:: Dataset

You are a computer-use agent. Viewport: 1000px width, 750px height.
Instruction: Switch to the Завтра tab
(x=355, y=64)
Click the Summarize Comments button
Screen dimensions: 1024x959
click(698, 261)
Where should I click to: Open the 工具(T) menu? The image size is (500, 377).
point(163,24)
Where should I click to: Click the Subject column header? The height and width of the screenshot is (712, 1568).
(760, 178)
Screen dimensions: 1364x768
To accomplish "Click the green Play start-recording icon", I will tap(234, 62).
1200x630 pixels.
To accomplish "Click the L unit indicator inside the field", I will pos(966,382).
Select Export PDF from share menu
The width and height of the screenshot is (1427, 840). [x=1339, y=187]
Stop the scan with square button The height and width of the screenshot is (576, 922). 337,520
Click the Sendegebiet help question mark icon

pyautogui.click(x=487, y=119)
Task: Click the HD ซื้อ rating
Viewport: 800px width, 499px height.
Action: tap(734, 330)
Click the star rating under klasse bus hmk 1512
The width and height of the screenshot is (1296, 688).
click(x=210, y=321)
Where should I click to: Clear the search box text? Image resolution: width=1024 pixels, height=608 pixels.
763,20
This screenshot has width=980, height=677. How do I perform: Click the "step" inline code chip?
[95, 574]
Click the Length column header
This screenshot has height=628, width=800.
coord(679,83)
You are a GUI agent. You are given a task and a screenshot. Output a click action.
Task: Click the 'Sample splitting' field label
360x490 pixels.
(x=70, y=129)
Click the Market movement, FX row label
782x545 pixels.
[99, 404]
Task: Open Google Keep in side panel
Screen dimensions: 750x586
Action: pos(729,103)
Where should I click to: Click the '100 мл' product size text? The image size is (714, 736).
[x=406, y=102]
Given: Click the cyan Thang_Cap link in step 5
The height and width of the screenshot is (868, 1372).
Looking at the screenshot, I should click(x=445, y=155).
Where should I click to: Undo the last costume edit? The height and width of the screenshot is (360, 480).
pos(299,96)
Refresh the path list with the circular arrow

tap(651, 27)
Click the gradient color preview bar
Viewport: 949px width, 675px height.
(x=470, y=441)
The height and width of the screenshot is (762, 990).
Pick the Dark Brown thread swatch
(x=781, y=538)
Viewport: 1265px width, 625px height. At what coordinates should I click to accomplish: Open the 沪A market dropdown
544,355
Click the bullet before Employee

::::

### Goal of the exercise
An exact copy of every record is required here.

### Result for this exercise
You are a computer-use agent. Viewport: 1000px width, 750px height.
Instruction: Switch to the Завтра tab
(x=355, y=64)
Click the Summarize Comments button
Screen dimensions: 1024x959
click(698, 261)
Where should I click to: Open the 工具(T) menu? The image size is (500, 377).
point(163,24)
Where should I click to: Click the Subject column header? The height and width of the screenshot is (712, 1568).
(760, 178)
Screen dimensions: 1364x768
To accomplish "Click the green Play start-recording icon", I will tap(234, 62).
1200x630 pixels.
To accomplish "Click the L unit indicator inside the field", I will pos(966,382).
Select Export PDF from share menu
The width and height of the screenshot is (1427, 840). [x=1339, y=187]
Stop the scan with square button The height and width of the screenshot is (576, 922). 337,520
Click the Sendegebiet help question mark icon

pyautogui.click(x=487, y=119)
Task: Click the HD ซื้อ rating
Viewport: 800px width, 499px height.
Action: tap(734, 330)
Click the star rating under klasse bus hmk 1512
The width and height of the screenshot is (1296, 688).
click(x=210, y=321)
Where should I click to: Clear the search box text? Image resolution: width=1024 pixels, height=608 pixels.
763,20
This screenshot has width=980, height=677. How do I perform: Click the "step" inline code chip?
[95, 574]
Click the Length column header
This screenshot has height=628, width=800.
coord(679,83)
You are a GUI agent. You are given a task and a screenshot. Output a click action.
Task: Click the 'Sample splitting' field label
360x490 pixels.
(x=70, y=129)
Click the Market movement, FX row label
782x545 pixels.
[99, 404]
Task: Open Google Keep in side panel
Screen dimensions: 750x586
Action: pos(729,103)
Where should I click to: Click the '100 мл' product size text? The image size is (714, 736).
[x=406, y=102]
Given: Click the cyan Thang_Cap link in step 5
The height and width of the screenshot is (868, 1372).
Looking at the screenshot, I should click(x=445, y=155).
Where should I click to: Undo the last costume edit? The height and width of the screenshot is (360, 480).
pos(299,96)
Refresh the path list with the circular arrow

tap(651, 27)
Click the gradient color preview bar
Viewport: 949px width, 675px height.
(x=470, y=441)
The height and width of the screenshot is (762, 990).
Pick the Dark Brown thread swatch
(x=781, y=538)
Viewport: 1265px width, 625px height. At what coordinates should I click to accomplish: Open the 沪A market dropdown
544,355
Click the bullet before Employee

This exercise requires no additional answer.